The report that might have saved Nixon came to light in a peculiar way. Well after Nixon had resigned to avoid a vote on the House floor and a trial in the Senate, Wiggins discovered a book, Responses ofthe Presidents to Charges of Misconduct, in an airport-terminal bookshop that claimed to have been "prepared for John Doar and the Impeachment Staff of the House." The book was published in 1974 with eminent Yale historian C. Vann Woodward given as principal author; the copyright is held by Delacorte Press.
Wiggins, never having seen the material before and aware of what that meant, wrote to committee chairman Peter Rodino -- who did not deny that the study was done. "No investigation was ever conducted; no one has determined whether Hillary illegally profited," Zeifman says, recalling that, obstruction of justice or not, there was by then no interest in reopening any can of worms related to Watergate.
Fishing for justification, Zeifman observes that nobody knew at the time that Hillary would become first lady. Though, according to one account, she sent Nussbaum into a dither by informing him at the height of the impeachment inquiry that her boyfriend would be president one day.
Is there a once-and-future Hillary behind the masks of changing names and discarded hairstyles who knew from the get-go what she wanted and determined that the end justified the means? One of the books that has aroused a bit more media attention than Zeifman's, Partners in Power: The Clintons and their America, by Roger Morris, provides a quote characterizing her this way: "She rarely, if ever, is described by friends or family members as creative, innovative, emotional, empathetic, intuitive, introspective, sensual. [She seems! unknowable, certainly to others, and perhaps more ominously to herself."

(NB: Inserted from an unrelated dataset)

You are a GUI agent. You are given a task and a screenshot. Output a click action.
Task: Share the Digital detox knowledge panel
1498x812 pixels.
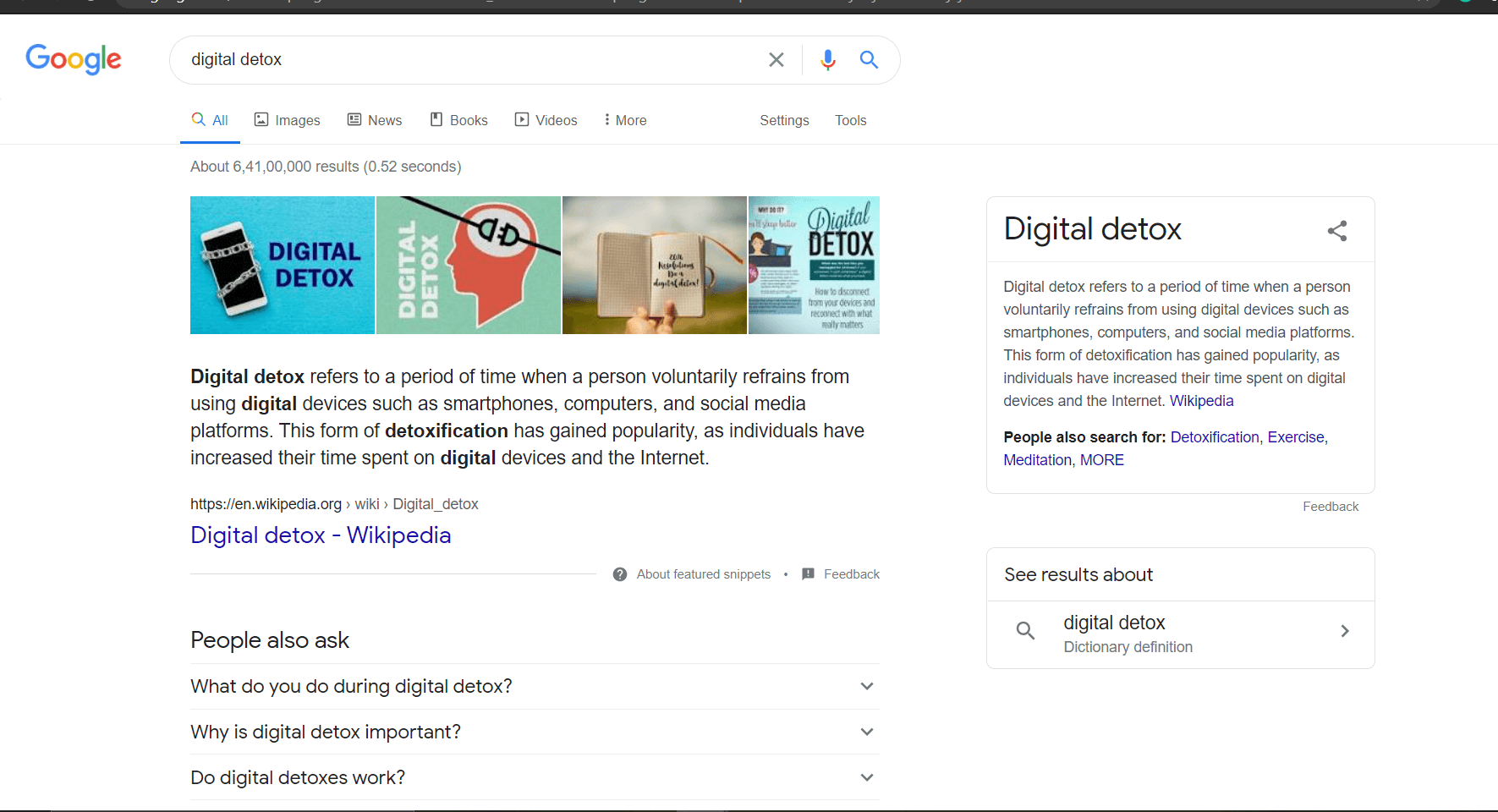[x=1336, y=231]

At first glance, the academic all-star and cheerleader for Barry Goldwater who arrived in 1965 at prestigious Wellesley College seemed an unlikely candidate for the role she since has assumed. She came out of Park Ridge, a Chicago suburb. It was a prosperous community well-known as a center of right-wing activism, says Morris, and she had grown up in an environment in which Democrats were considered treasonous and moderate Republicans "Communist dupes." So if there was a time when Hillary either found or lost herself, her biographers are convinced, it was at Wellesley.